The Royal Ordnance Pensioners' Association

Improved Benefits for Pensioners

Whilst our over-riding objective is the security of the fund we also seek improvements to the scheme when it is appropriate to do so. In 1999 the then Personnel Director invited ROPA to submit a "wish list" of the benefit improvements for pensioners, which we would like to be introduced. We submitted the following list and asked for an actuarial assessment of the cost of each item. We also proposed that, if the 31.12.1998 Actuarial Review indicated a funding surplus, there should be a proportionate allocation to pensioners. The list was :-

  • Abolition of the National Insurance Modifier (Crown Service Section).
  • Provision of normal scheme pension increases on the whole pension rather than just the excess over Guaranteed Minimum Pension once pensioners reach State Pension Age.
  • Making reckonable the non-reckonable service of those ex-Civil Servants who had service under the age of 18 prior to 1972.
  • Making reckonable the non-reckonable service of BMARC Section members who had service under the age of 20.
  • Provide an additional increase to the 2000 pension RPI increase. · Provide a one-off bonus payment from any funding surplus.
  • Calculate 1984 Section pensionable pay without the deduction of LEL.
  • Removing the 5% pension increase cap on RPI increases (1984 Section).

We made it clear that we would prefer improvements that applied to all three sections of the RO Scheme.

Following our submission of this list, a surplus funding of £32million was revealed but the Company proposed and the Trustees agreed that it should be used to reduce the rates of employer and employee contributions into the Fund. Following our protests pensioners were eventually given the first ever improvement to pensions in payment, but the improvement (the abolition of the National Insurance Modifier) only applied to Crown Service Section members with service between 1949 and1980. We asked about the Actuary's assessment of the cost of this change and were dismayed to find that the trustees had not considered it necessary to seek his advice. In other words the cost was minimal. (We were even more dismayed that the NIMOD adjustment was not made fully retrospective, as we had been led to believe.)
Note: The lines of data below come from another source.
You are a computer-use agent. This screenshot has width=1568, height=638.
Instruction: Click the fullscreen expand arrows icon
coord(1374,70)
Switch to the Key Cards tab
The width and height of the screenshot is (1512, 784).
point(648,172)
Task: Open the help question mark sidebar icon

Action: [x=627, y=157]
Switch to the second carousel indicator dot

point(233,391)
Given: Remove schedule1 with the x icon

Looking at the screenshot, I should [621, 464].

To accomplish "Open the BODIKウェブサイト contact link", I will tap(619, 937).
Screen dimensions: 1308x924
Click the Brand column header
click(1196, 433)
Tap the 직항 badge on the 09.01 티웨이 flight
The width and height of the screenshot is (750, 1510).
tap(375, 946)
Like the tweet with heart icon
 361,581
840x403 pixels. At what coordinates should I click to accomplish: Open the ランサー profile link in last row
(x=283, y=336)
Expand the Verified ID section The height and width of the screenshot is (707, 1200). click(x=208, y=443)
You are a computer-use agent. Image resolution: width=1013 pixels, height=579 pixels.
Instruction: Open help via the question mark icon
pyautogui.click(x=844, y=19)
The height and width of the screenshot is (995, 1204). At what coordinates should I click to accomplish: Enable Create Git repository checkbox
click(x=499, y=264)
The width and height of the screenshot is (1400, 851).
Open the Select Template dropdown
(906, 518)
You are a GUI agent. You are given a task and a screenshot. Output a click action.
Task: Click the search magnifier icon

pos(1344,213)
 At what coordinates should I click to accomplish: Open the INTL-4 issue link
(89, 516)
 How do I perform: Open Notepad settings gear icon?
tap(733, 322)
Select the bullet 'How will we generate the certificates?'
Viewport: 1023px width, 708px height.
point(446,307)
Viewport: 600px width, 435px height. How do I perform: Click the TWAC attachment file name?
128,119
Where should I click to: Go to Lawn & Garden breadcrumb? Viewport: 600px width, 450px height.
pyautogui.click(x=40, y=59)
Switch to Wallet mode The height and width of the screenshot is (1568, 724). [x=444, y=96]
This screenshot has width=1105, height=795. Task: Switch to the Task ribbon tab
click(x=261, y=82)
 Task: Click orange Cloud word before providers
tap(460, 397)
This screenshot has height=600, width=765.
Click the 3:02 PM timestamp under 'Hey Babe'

Since 2003 the Fund has been in deficit and significant improvements to benefits are not on the agenda. Nevertheless we shall press for changes when we can. Indeed, only recently we asked that when a pensioner dies his/her pension should continue to be paid in full to the dependants for a period rather than it being reduced immediately. We shall also seek any improvements that have been conceded to members of the other two groups on the Committee, the BAe Main and the BAe 2000 Plan Scheme members.